- _Excerpted passage_
┏━━
Simple jet quenching algorythm added.

diff --git a/PYTHIA6/AliPythia.cxx b/PYTHIA6/AliPythia.cxx
index 5613d528c7b47c0850316f23c198efcfaad9acca..798e76a9e8230c73aece941d82d2dfb1cbdaaa0d 100644 (file)
--- a/PYTHIA6/AliPythia.cxx
+++ b/PYTHIA6/AliPythia.cxx
@@ -23,15 +23,20 @@ ClassImp(AliPythia)
 #ifndef WIN32
 # define pyclus pyclus_
 # define pycell pycell_
+# define pyshow pyshow_
+# define pyrobo pyrobo_
 # define type_of_call
 #else
 # define pyclus PYCLUS
 # define pycell PYCELL
+# define pyrobo PYROBO
 # define type_of_call _stdcall
 #endif
 
 extern "C" void type_of_call pyclus(Int_t & );
 extern "C" void type_of_call pycell(Int_t & );
+extern "C" void type_of_call pyshow(Int_t &, Int_t &, Double_t &);
+extern "C" void type_of_call pyrobo(Int_t &, Int_t &, Double_t &, Double_t &, Double_t &, Double_t &, Double_t &);
 
 //_____________________________________________________________________________
 
@@ -497,3 +502,288 @@ void  AliPythia::Pycell(Int_t& njet)
     pycell(njet);
 }
 
+void  AliPythia::Pyshow(Int_t ip1, Int_t ip2, Double_t qmax)
+{
+//  Call Pythia jet reconstruction algorithm
+//
+    Int_t numpart   = fPyjets->N;
+    for (Int_t i = 0; i < numpart; i++)
+    {
+       if (fPyjets->K[2][i] == 7) ip1 = i+1;
+       if (fPyjets->K[2][i] == 8) ip2 = i+1;
+    }
+    
+
+    qmax = 2. * GetVINT(51);
+    printf("Pyshow %d %d %f", ip1, ip2, qmax);
+    
+    pyshow(ip1, ip2, qmax);
+}
+
+void AliPythia::Pyrobo(Int_t imi, Int_t ima, Double_t the, Double_t phi, Double_t bex, Double_t bey, Double_t bez)
+{
+    pyrobo(imi, ima, the, phi, bex, bey, bez);
+}
+
+
+
+void  AliPythia::Quench()
┗━━
- _Written instruction_
Render the comment "Call Pythia jet reconstruction algorithm" from the code diff above in Spanish.

- _Data segment_
┏━━
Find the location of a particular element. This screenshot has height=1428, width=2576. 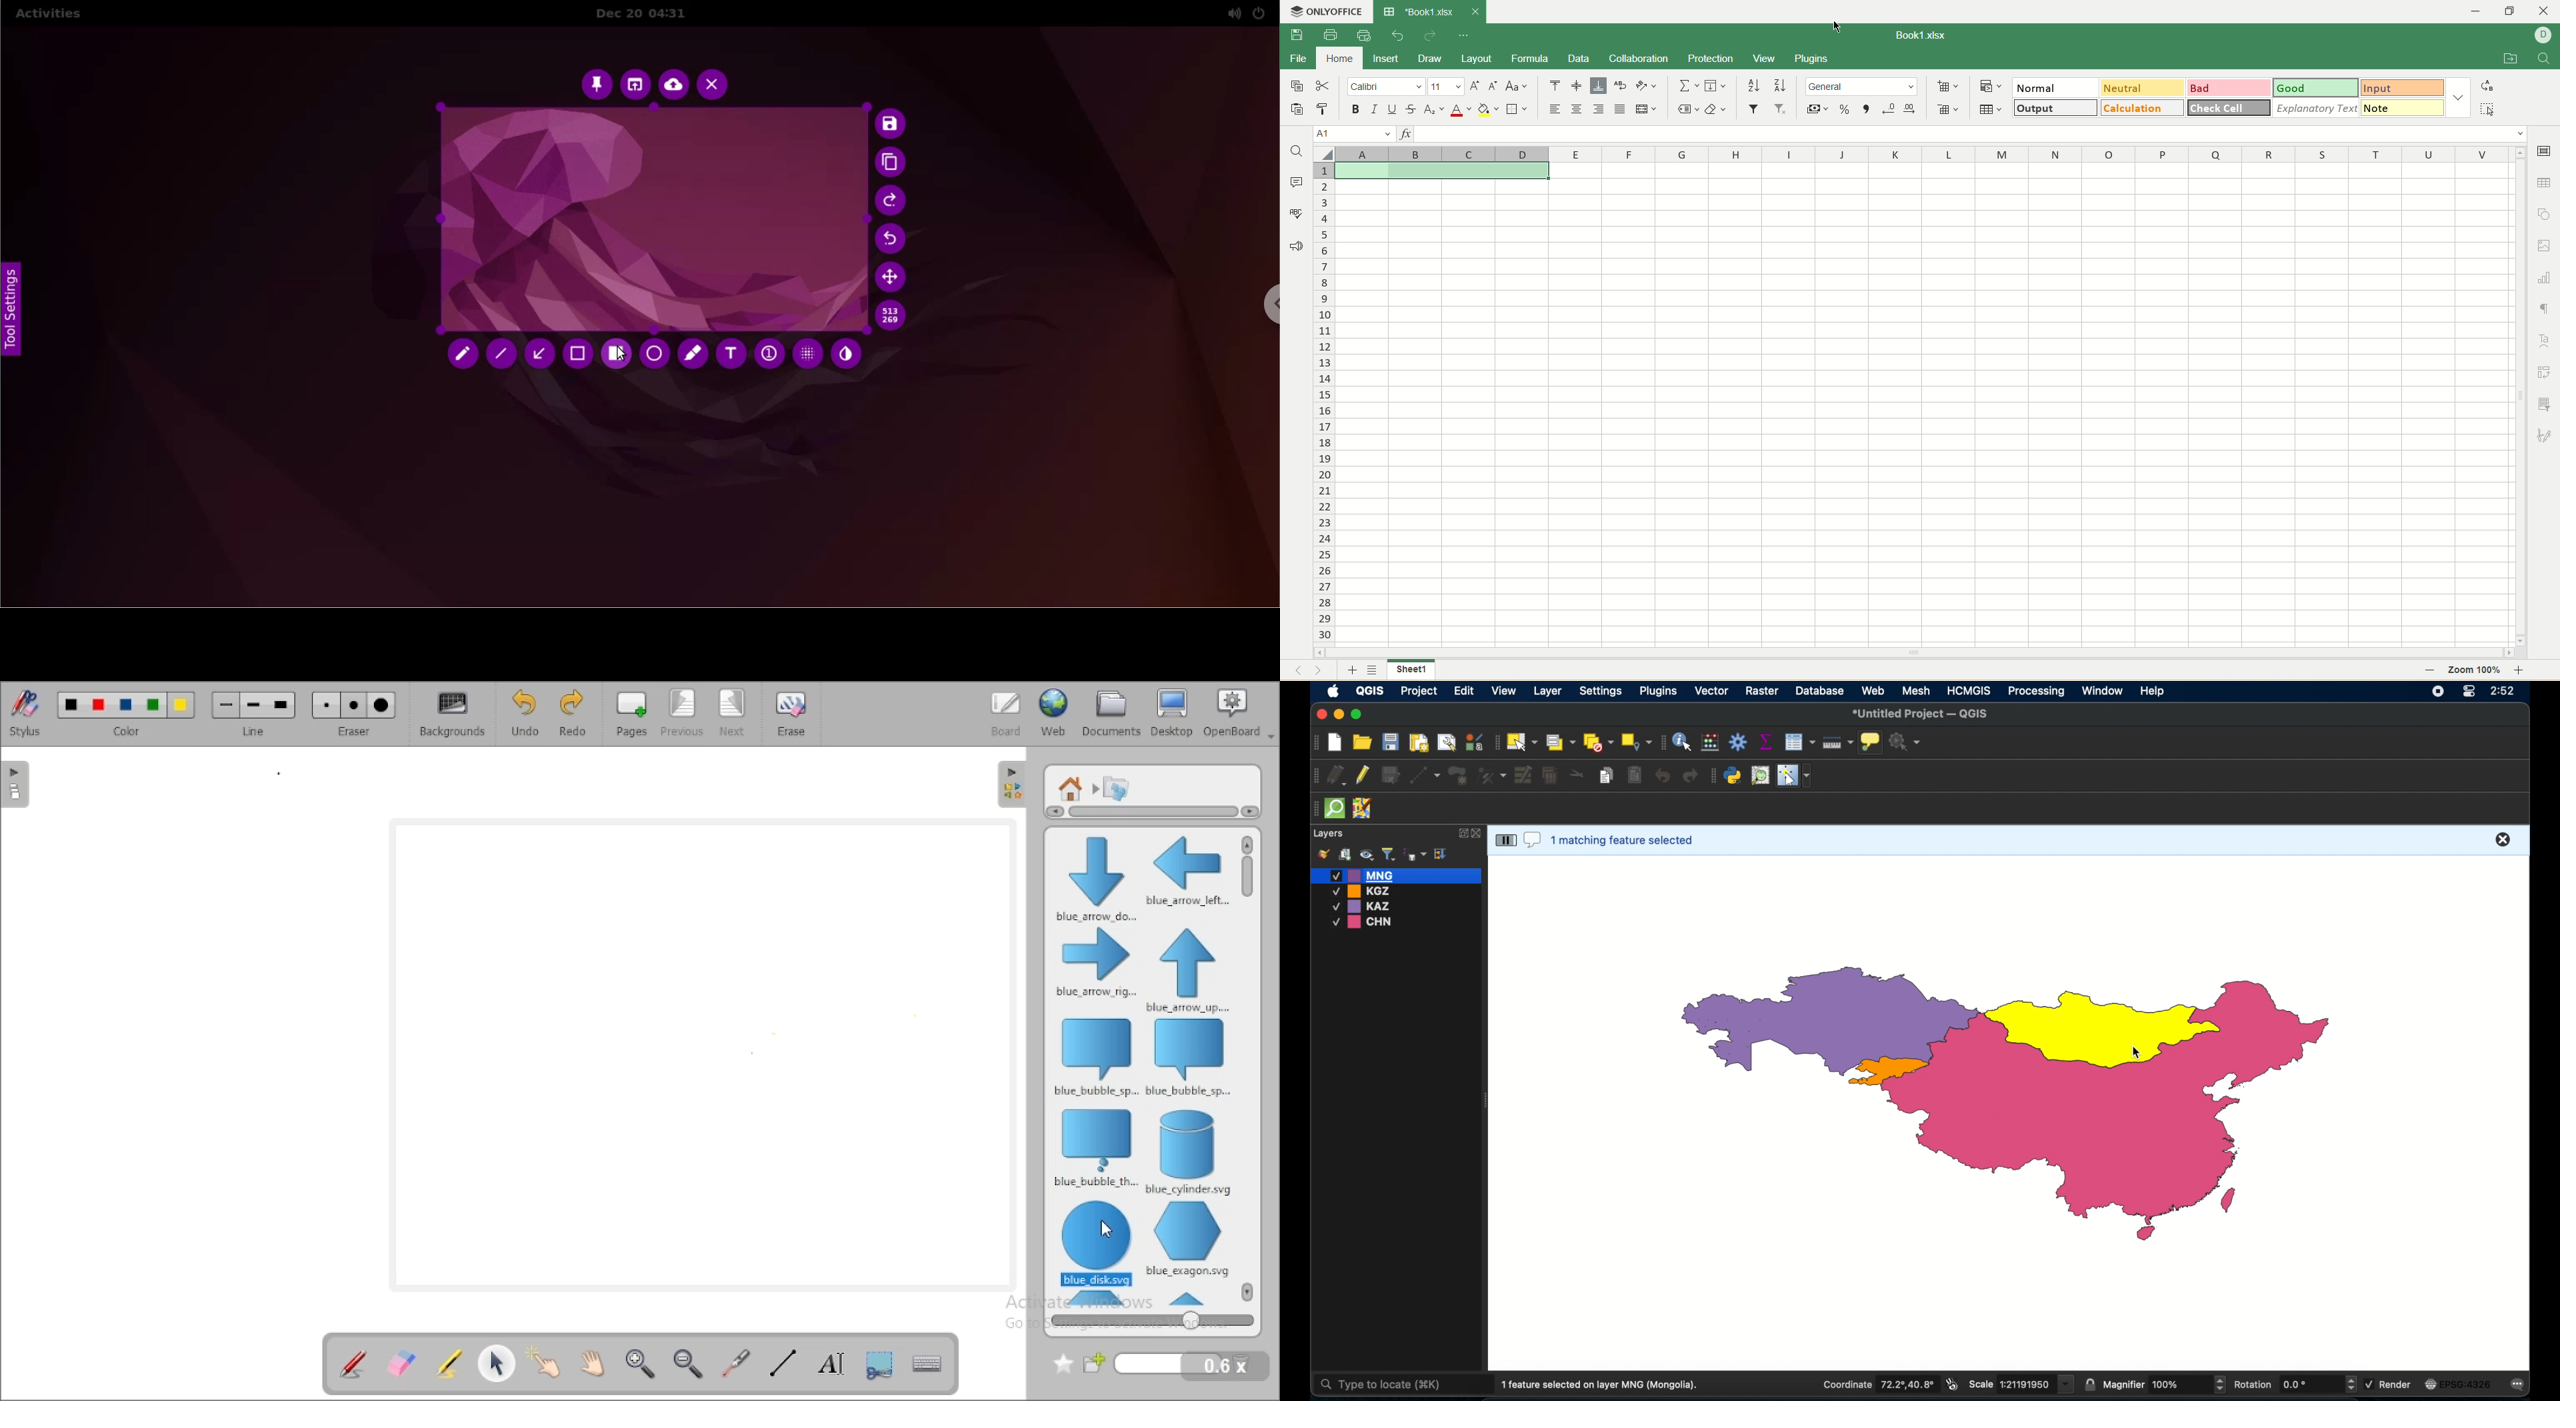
┗━━
- _Response to the exercise_
Llamar al algoritmo de reconstrucción de jets de Pythia